Print only the lines below, from the very first to the one containing "Task: Add movie via Library button", exactly as they stand. Do not print pictures.

◆ SUPPLIED DATA ◆
·····

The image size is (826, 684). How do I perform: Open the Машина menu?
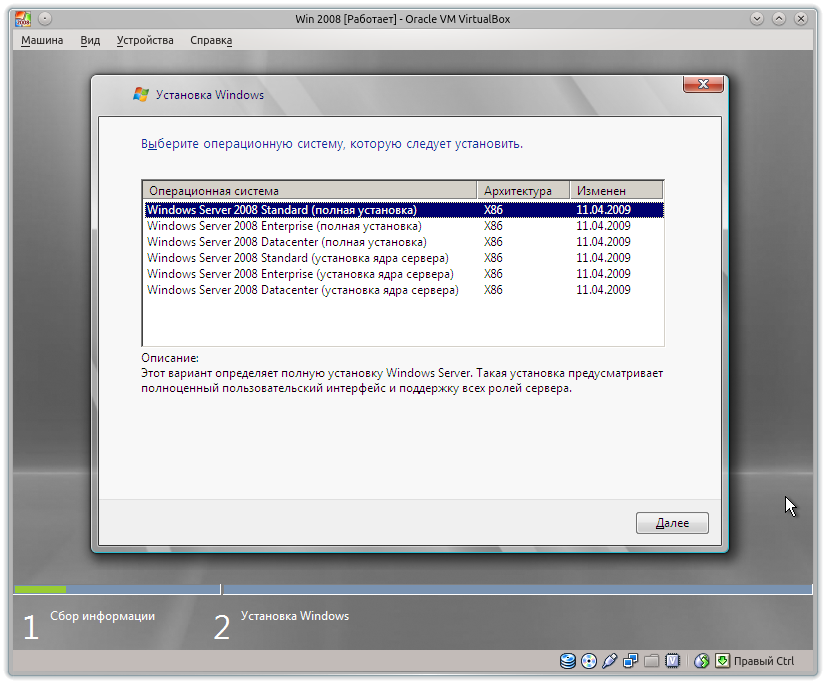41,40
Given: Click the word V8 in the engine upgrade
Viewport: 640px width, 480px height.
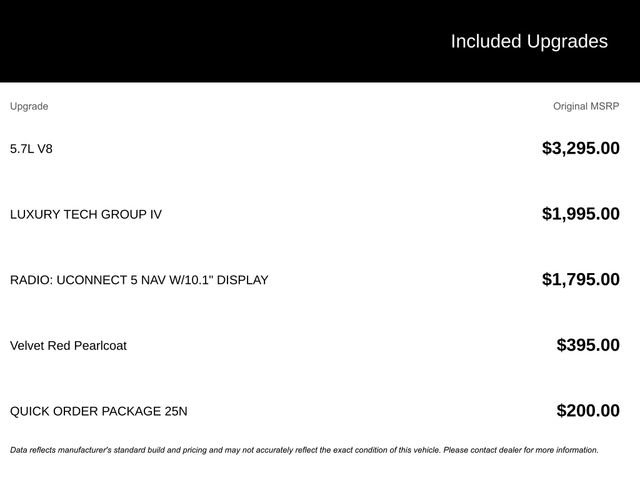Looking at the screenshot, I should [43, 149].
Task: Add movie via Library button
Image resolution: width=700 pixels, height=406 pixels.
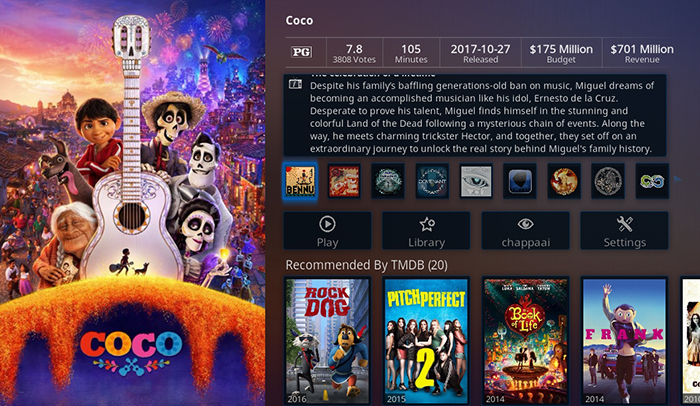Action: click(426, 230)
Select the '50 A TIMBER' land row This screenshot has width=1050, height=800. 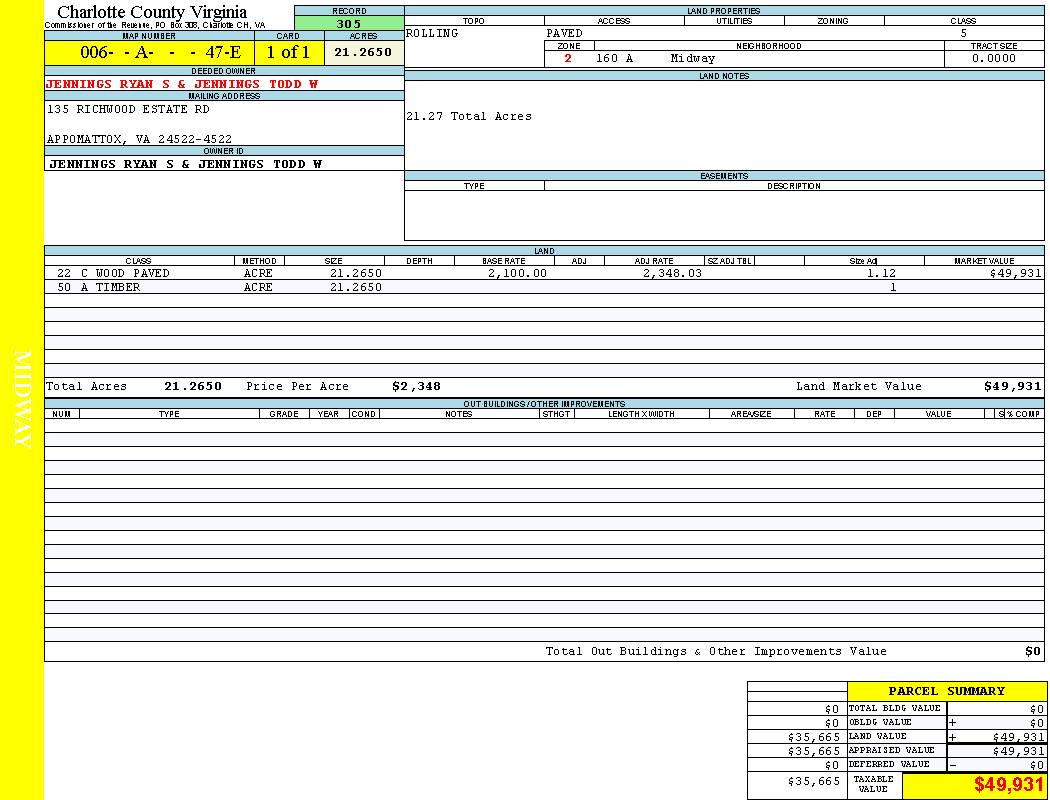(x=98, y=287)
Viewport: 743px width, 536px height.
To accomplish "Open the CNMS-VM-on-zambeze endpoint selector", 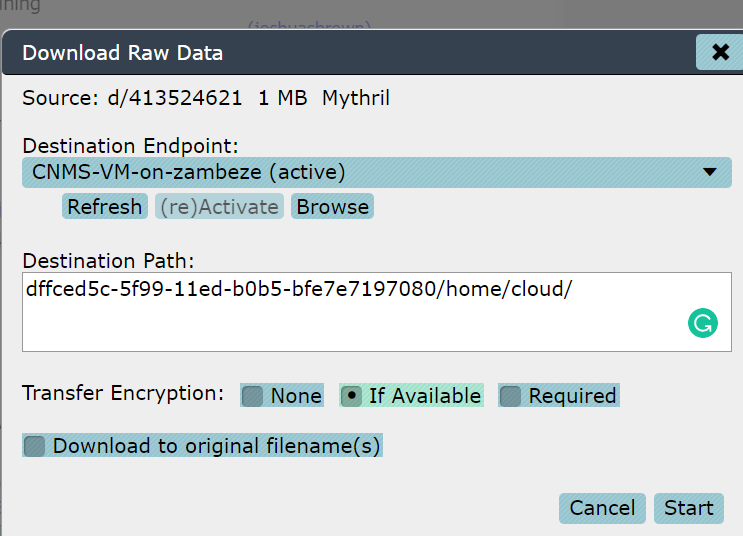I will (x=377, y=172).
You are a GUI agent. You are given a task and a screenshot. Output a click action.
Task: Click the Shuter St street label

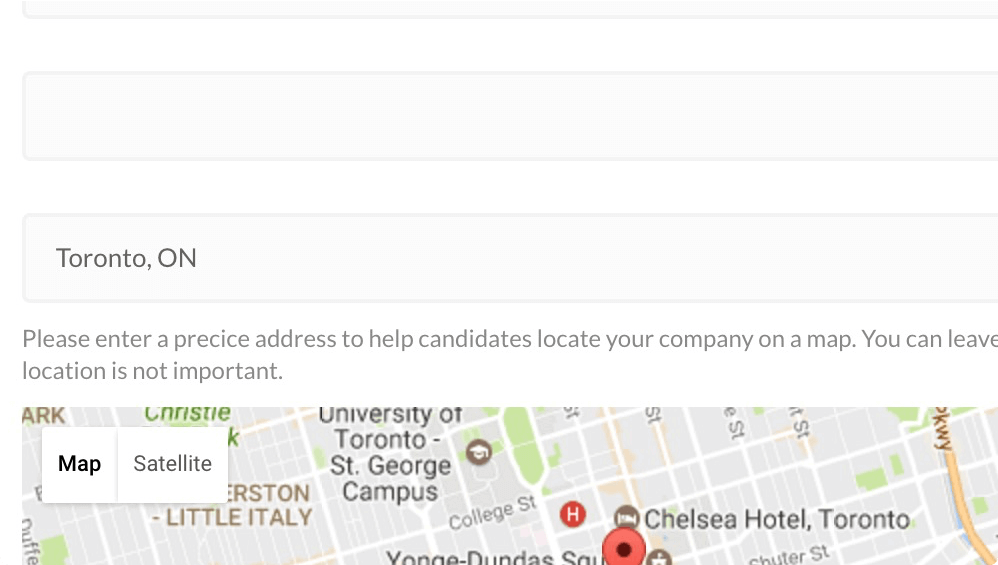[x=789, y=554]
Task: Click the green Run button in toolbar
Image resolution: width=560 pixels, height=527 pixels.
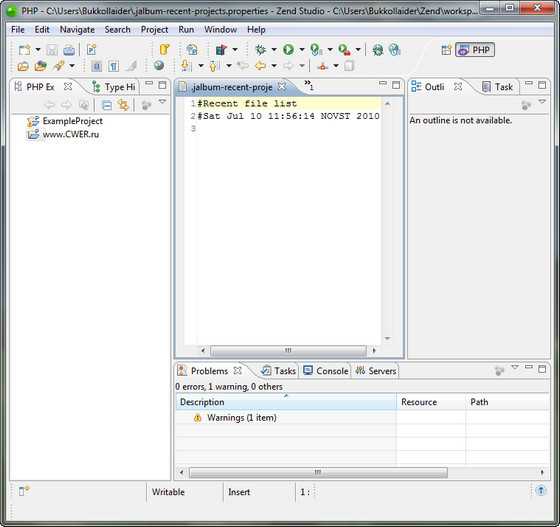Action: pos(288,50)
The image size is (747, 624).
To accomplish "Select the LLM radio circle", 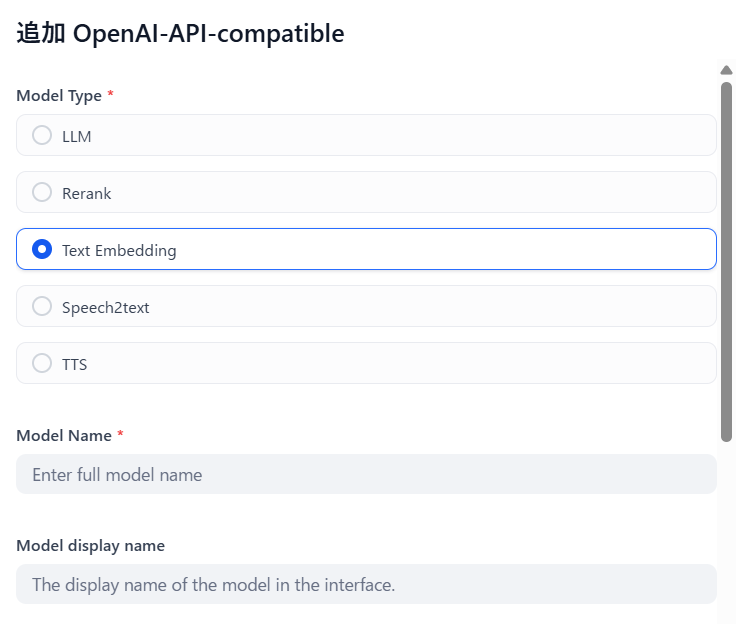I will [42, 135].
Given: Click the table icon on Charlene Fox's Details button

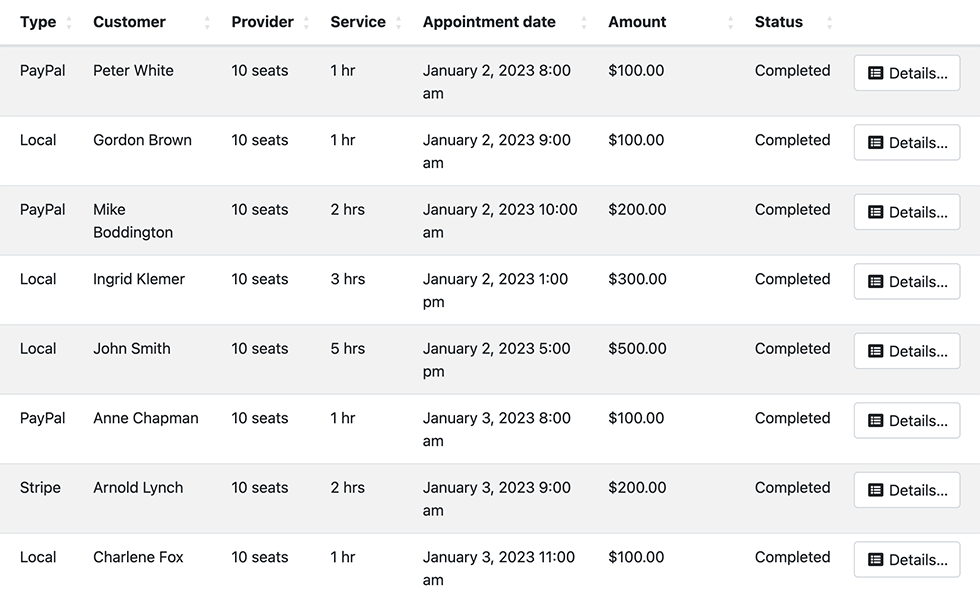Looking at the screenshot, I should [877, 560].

·····

◆ SOLUTION TO THE PROBLEM ◆
The image size is (826, 684). How do I perform: Open the Машина menu?
41,40
Given: Click the word V8 in the engine upgrade
Viewport: 640px width, 480px height.
Looking at the screenshot, I should [43, 149].
Task: Add movie via Library button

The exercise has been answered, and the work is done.